“You can’t do that!” Those words make me cringe. They are the wet blanket that has crushed so much greatness before it ever got off the ground. May they die in h*ll.
Strong words. Strong feelings. Those four words are the primary weapon of the ignorant. They are designed to hold you back and sew doubt. They just may be the four most destructive words in existence.
I live in a quiet, rural area. Several years ago, I volunteered to serve on the Board of Directors of a local non-profit. I figured that it would help keep me busy, and I might do some good. Retiring at 40 causes you to consider doing all sorts of good works in your “spare” time.
Anyway, I got on this Board and it quickly became apparent that, though the organization had no money, the community needed what it had to offer and it had the potential to explode in growth. There were passionate people involved. And there was interest from a nearby (and wealthier) region to expand the services of the organization. This expansion could mean the possibility of raising real money and really doing some good in our greater community.
Several of us put together a vision, and, seeing we were on the same path, started to implement it. My wife and I bootstrapped the creation of a new branch in the wealthy neighboring region just by talking it up.
“You can’t do that!” Those words slipped out of the mouth of an academic on the Board when we communicated our vision. “So-in-so organization doesn’t do that and they are bigger than us,” she said. “So what?” I replied.

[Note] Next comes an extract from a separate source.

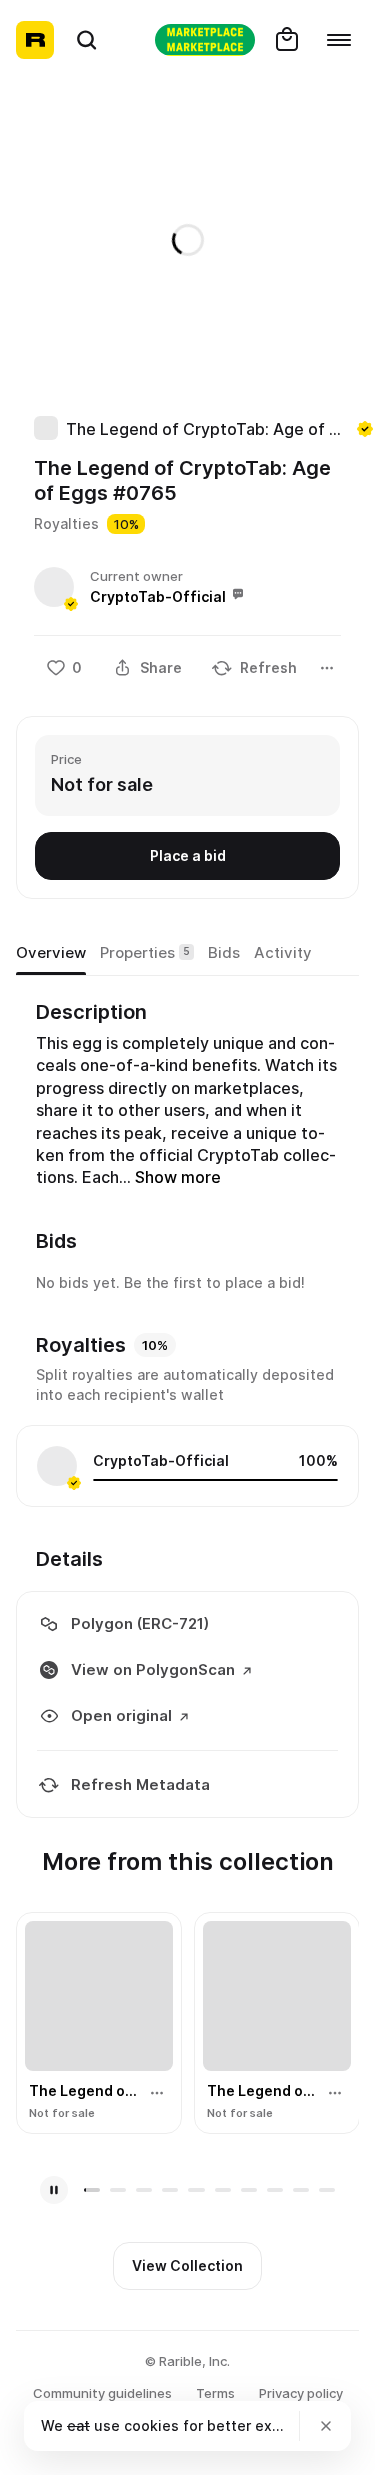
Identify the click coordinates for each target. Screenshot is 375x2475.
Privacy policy (301, 2393)
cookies (151, 2425)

The goals were ambitious. But we had momentum on our side. Lots of it, it seemed. And a very bright group of people in the new region who could make all of this happen. Yet that academic’s corrosive words began to eat into the Boards’ confidence. “What if we are being too ambitious?” they said. Other members were just looking for a sign of which way the wind would blow. A few more nay-sayers began mumbling. We were at a critical tipping point. And laziness won out over vision. The opportunity was missed.
Eventually, the Board members left for greener pastures, and were replaced by a new army of real duds. “Huh?” was the best that they could do when presented with the vision. They were lazy. And this might involve some work. “Nah.” “Things are just fine,” they said.
The activists who anchored the new satellite community group saw this attitude problem in the Board and promptly seceded. They didn’t need dead weight holding them back. They had already raised more money in a few weeks than the original organization had ever raised in its existence at one time.
Unfortunately, things weren’t “just fine.” Now, with a declining economy and the loss of momentum, the original organization has lost most of its participants and funding. It’s very existence is at risk.
I failed. And considering the opposition arrayed against growth, I quit. Should I have stayed and fought on? Perhaps. My wife thought so at the time. The truth is that the negative energy of a group of nay-sayers can drain the positive energy right out of you. That negative energy is powerful and highly contagious. Who you associate with can have a big influence on how successful you are in all areas of your life. This group’s attitude repulsed me. My emotional instinct was to get away from it. I weighed the chances of success against the energy drain that would effect me in everything I did, and I decided that this was not the place to draw the line. No matter what I did, I was fighting a losing battle. Then again, maybe I just gave up.
You have to pick your battles carefully. And I just didn’t expect that kind of reaction. I was blind-sided, and that was that.
At least a new, independent organization rose out of these ashes, in the nearby wealthy community. It seems to be thriving. So some good did come from these efforts.
Sometimes it’s grow or die, folks. Those four words, “You Can’t Do That,” can be just enough, at just the right moment, to tip the scales in favor of death and loss.
Do me a personal favor. Don’t use them. If you find yourself using them, catch yourself, and think again. Opportunity is a fragile and fleeting thing. Nurture it. And if you can, defend it better than I did!